Breaking Bad's winning formula
Even if you didn’t get swept up in the Breaking Bad saga, it would have been difficult to miss the powerful hold it had on its audience, the awards it racked up or the place it earned popular culture. Maybe you had to listen to coworkers endlessly dissect each episode every Monday morning, laying out the clues, bragging at their ability to spot them—or more likely miss them—always impressed at how they all came together so perfectly in the end. And they couldn’t wait to do it all again next Sunday.
What does Breaking Bad have to do with sales?

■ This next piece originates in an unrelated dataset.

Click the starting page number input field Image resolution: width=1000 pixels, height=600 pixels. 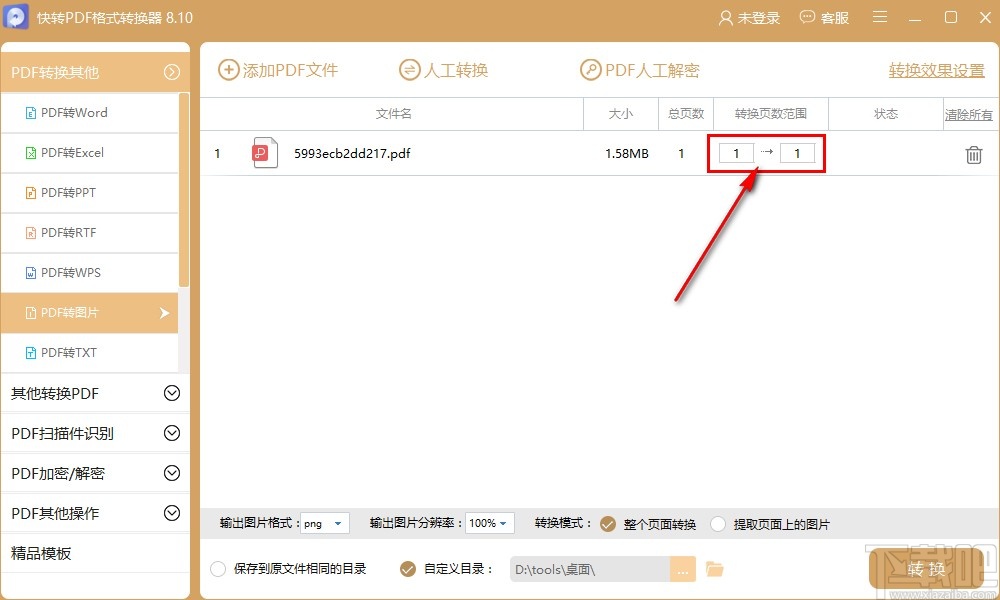(736, 153)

Wouldn’t you like your customer to be that engaged in your sales conversation or presentation? Imagine having them hang on your every word, discussing the puzzle pieces over coffee with their V.P… As a salesperson, anything capable of capturing an audience’s attention with such fierce loyalty is worth studying, but the single most valuable lesson I came away with from the Breaking Bad phenomenon was perfectly summed up by creator Vince Gilligan quoting famed director Billy Wilder:
"Let the audience add up two plus two. They’ll love you forever."*
As Mr. Gilligan said in The New York Times: “The audience is plenty smart, and I like giving them as little as possible, and letting them do the math themselves.” And as the most popular non-football program on Sunday nights, Breaking Bad makes it crystal (sorry) clear, the audience LIKES to do the math! Think about the math of the typical sales presentation:
Typical Sales Presentation Formula:
- Introductions +
- Agenda +
- Description of problem +
- Present solution +
- Provide supporting evidence +
- Summarize what you've already told them = BORING!!
Breaking Bad’s Winning Formula:
Watching Breaking Bad, I rarely (okay, never) knew where it was going, but I hung on for dear life. From the first episode, I trusted that I was in the hands of a professional and that it was all going to come together like a perfect puzzle at the end - yet leave me with that not unpleasant feeling of having at least one or two puzzle pieces to chew on for the next week.
I get the problem. Customers and prospects want to know that you understand their issue, tell them how you’re going to fix it and how much it costs…pronto. If you take too long to get there, they get annoyed or feel like you are wasting their time. If you just quickly give them what everyone else does, you risk being just another number, or worse, forgotten. So what’s the answer?
There are several ways to deliver your sales message in an engaging way that will earn a place in your customer’s memory without trying their patience. Here are a few:
- Create a short, memorable opening. Breaking Bad always started with a powerful opening scene that “seemed” to have nothing to do with where the last episode left off. And yet in retrospect, it all made perfect sense. It grabbed your attention and made you work a little, but before you got frustrated, it jumped into a familiar framework. Try this tactic in your next presentation. Use a short metaphor, illustration or example to grab your audience’s attention, quickly tying it back into your message.
- Dump the typical agenda. Yes, your audience wants to know where they’re going, but if you capture their attention at the outset, and give them confidence that you understand their problem and will deliver on your promise of a solution, they will go along with you on the journey to get there.
- Resist the desire to over-explain. You’ve given them two plus two, don’t keep telling them it’s four. Trust that your audience is smart. If you’ve carefully laid out the problem, the solution and the value, now help them visualize four in a variety of different ways through well-chosen words or images.
- End with a cliff-hanger. Most presentations whimper to an end “well, if there are no more questions, I guess we’ll wrap up.” Take charge of your ending and how your audience remembers you by creating a strong closing that leaves the audience wanting more—more details, more information, or more time with you and your team.
For more tips on how to create a memorable customer buying experience, go here.
SPOILER ALERT! I welcome your comments, but please no spoilers about breaking bad’s final episode! I have yet to watch it, preferring to savor each episode slowly like a good book one never wants to end…
* I hate to disagree with Vince Gilligan, but although Mr. Wilder may have said it, it’s actually attributed to a respected director of an earlier era, Ernst Lubitsch.